The overall mean HER2 positivity rate in this study was 14.4%. When anti-HER2 therapies were initially introduced, studies of HER2 testing were performed in cohorts with metastatic disease or in high-risk patients, and HER2 positivity rates were 20–30%.2, 3, 14, 35 The data presented here are in accordance with the recently published US Surveillance, Epidemiology, and End Results (SEER) registry data, and with data from the UK and Canada that showed HER2 positivity rates of 14.5–15.0% in large patient cohorts.28, 36, 37 Therefore, our study reflects published and realistic expectations of HER2 positivity rates in pathology institutes today.

This study is not without limitations. Data collected were sample-oriented, not patient-oriented. Therefore, there may be multiple samples per patient. As the study achieved target enrollment more quickly than initially anticipated, it is also possible there may have been some documentation bias at centers that grouped samples according to particular criteria. Thus, sensitivity analyses were conducted to minimize any potential bias. Although it might seem that the unexpectedly low overall relative weight of influence attributed to nodal status may have been due to lack of documentation (this being reported only for 34.6% of samples), additional sensitivity analyses demonstrated that assessment of center effects was not significantly influenced by this lack of documentation (Supplementary Material S1). Although sample origin was excluded from the main model as it did not significantly influence HER2 positivity, it is possible that metastatic site may have had an effect on sample origin. As the majority of samples analyzed were collected from primary tumors and, due to the limited information available on metastatic site from the relatively low number of distant metastases, we were unable to consider the impact of metastatic site within our model.

Despite these limitations, and in contrast to previously reported studies,15, 22, 25 the data collected here were unique as they were provided by 57 centers from routine diagnostics and not from a highly selective clinical study cohort, a single center, or a small grouping of centers. The statistical model developed was novel as it enables prediction of HER2 positivity based on five covariates. It has the potential to indicate whether measured differences in HER2 positivity rates were specifically due to different patient populations, or tended to relate to testing quality issues. Variability in the rate of HER2 positivity has been a cause of discussion and concern and this model-based approach provides centers with the means to account for differences. Most importantly, this is the first time that a statistical modeling approach has been used to assess variability in HER2 positivity rates and, although validation is required, it has the potential to highlight center effects. A table providing predicted positivity rates for a comprehensive set of 2000 combinations of covariate factor levels has been generated (Supplementary Table S5).

───

» WORK INSTRUCTIONS
(1) Answer these questions about the passage on HER2 positivity rates:
(a) What was the overall mean HER2 positivity rate in this study?
(b) For what percentage of samples was nodal status reported?
(c) How many centers provided the data collected in this study?
(2) Revise the passage on HER2 positivity rates between "The overall mean" and "pathology institutes today.", inclusive, so that "pathology institutes" becomes "diagnostic laboratories".

» INPUT DATA
───

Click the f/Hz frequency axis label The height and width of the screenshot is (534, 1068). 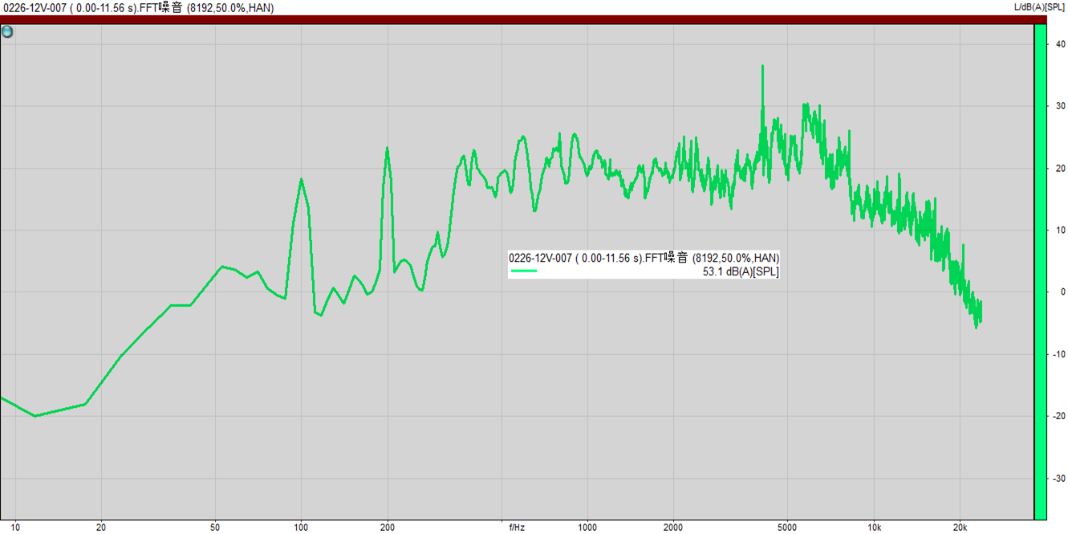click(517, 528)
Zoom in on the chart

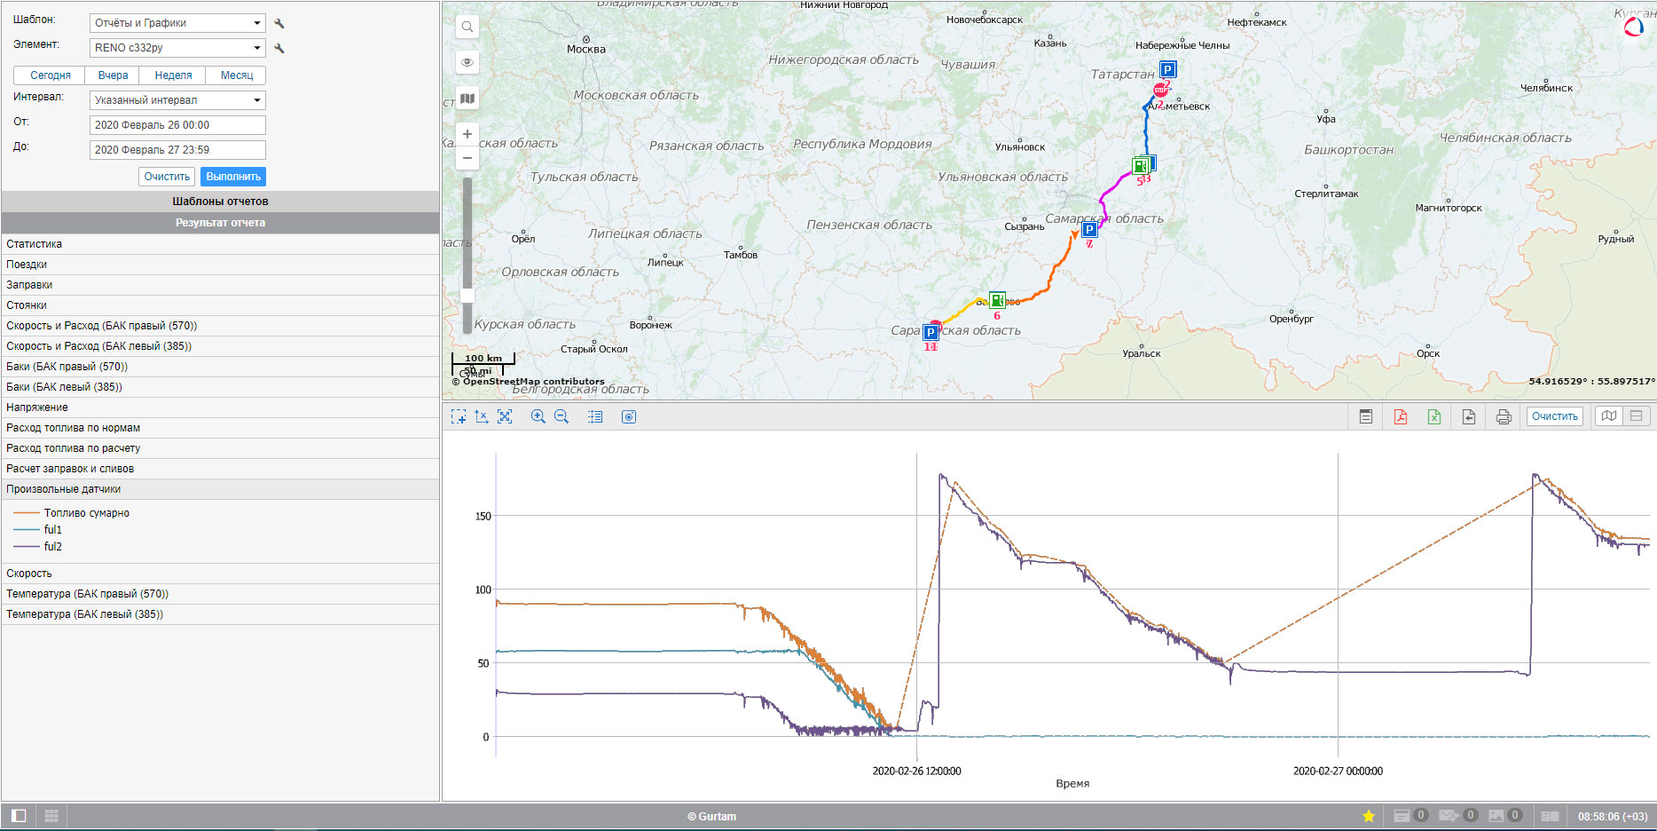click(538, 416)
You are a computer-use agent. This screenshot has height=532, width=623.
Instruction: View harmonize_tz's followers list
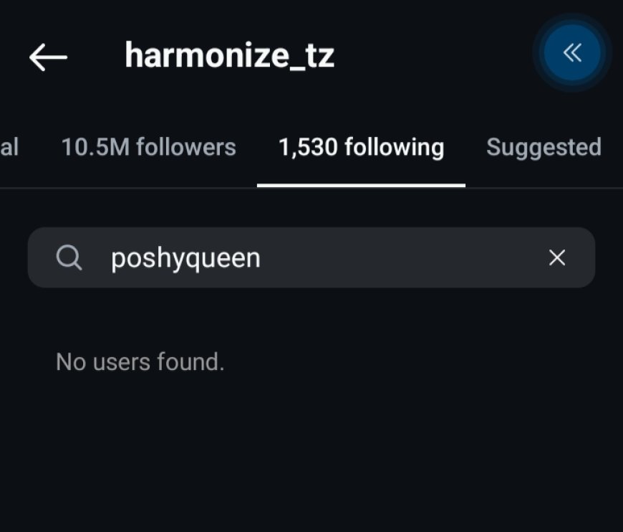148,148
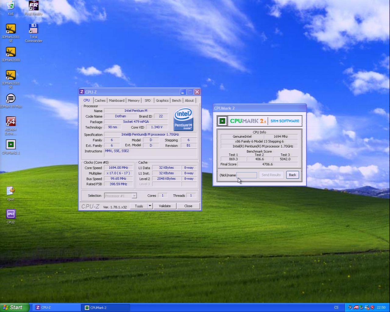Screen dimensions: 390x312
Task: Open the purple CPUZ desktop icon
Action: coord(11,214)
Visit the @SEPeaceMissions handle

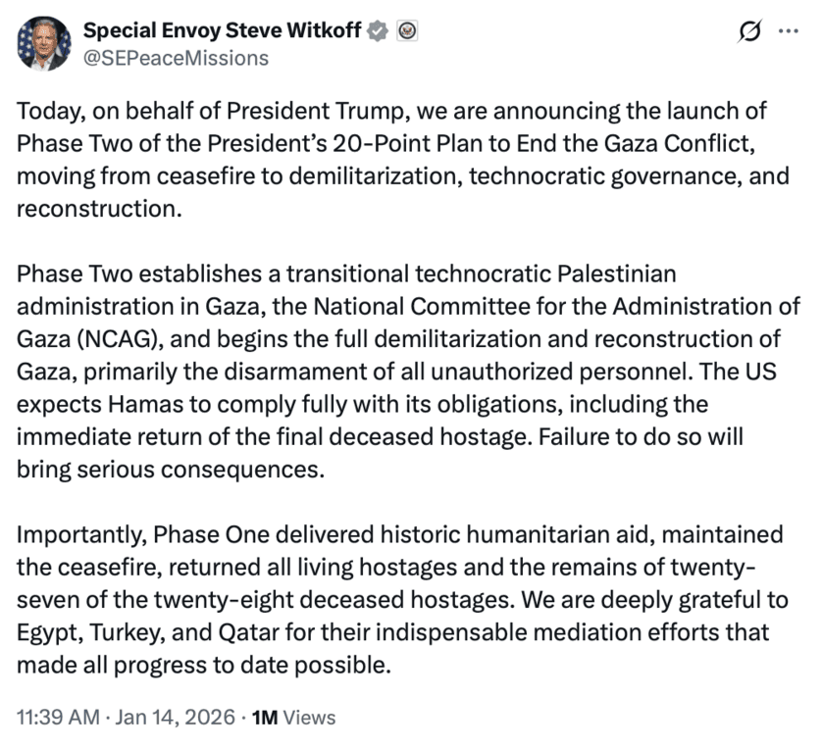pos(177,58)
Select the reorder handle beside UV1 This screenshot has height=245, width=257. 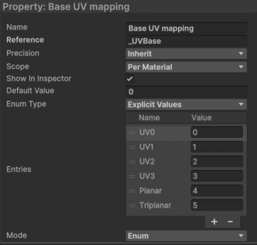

───

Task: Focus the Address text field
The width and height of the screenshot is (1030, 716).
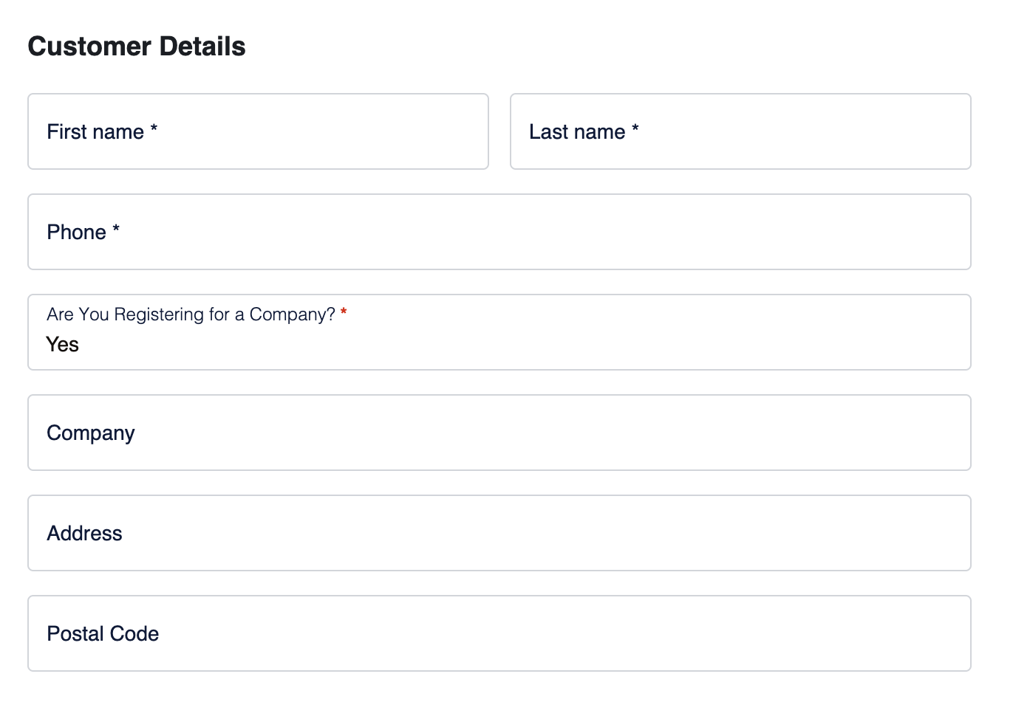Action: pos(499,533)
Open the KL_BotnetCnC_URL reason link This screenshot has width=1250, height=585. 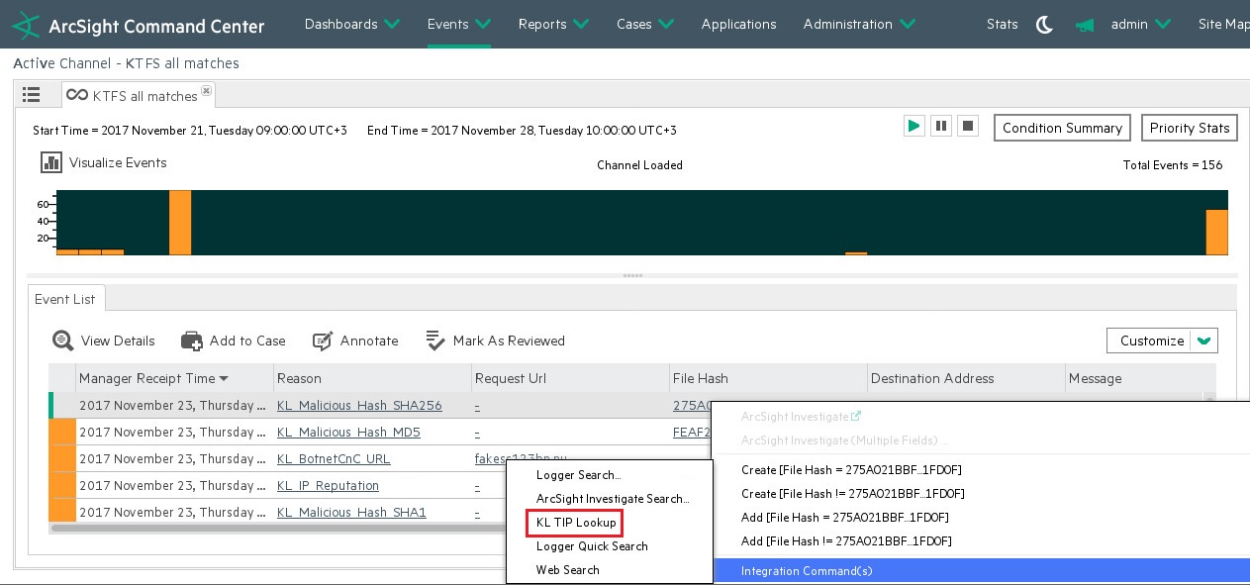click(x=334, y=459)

───

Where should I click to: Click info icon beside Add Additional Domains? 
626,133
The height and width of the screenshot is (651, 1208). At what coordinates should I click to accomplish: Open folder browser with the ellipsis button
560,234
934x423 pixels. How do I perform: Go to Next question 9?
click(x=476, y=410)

───

» OUTPUTS BY TASK
(1)
(a) 14.4%
(b) 34.6%
(c) 57

(2)
The overall mean HER2 positivity rate in this study was 14.4%. When anti-HER2 therapies were initially introduced, studies of HER2 testing were performed in cohorts with metastatic disease or in high-risk patients, and HER2 positivity rates were 20–30%.2, 3, 14, 35 The data presented here are in accordance with the recently published US Surveillance, Epidemiology, and End Results (SEER) registry data, and with data from the UK and Canada that showed HER2 positivity rates of 14.5–15.0% in large patient cohorts.28, 36, 37 Therefore, our study reflects published and realistic expectations of HER2 positivity rates in diagnostic laboratories today.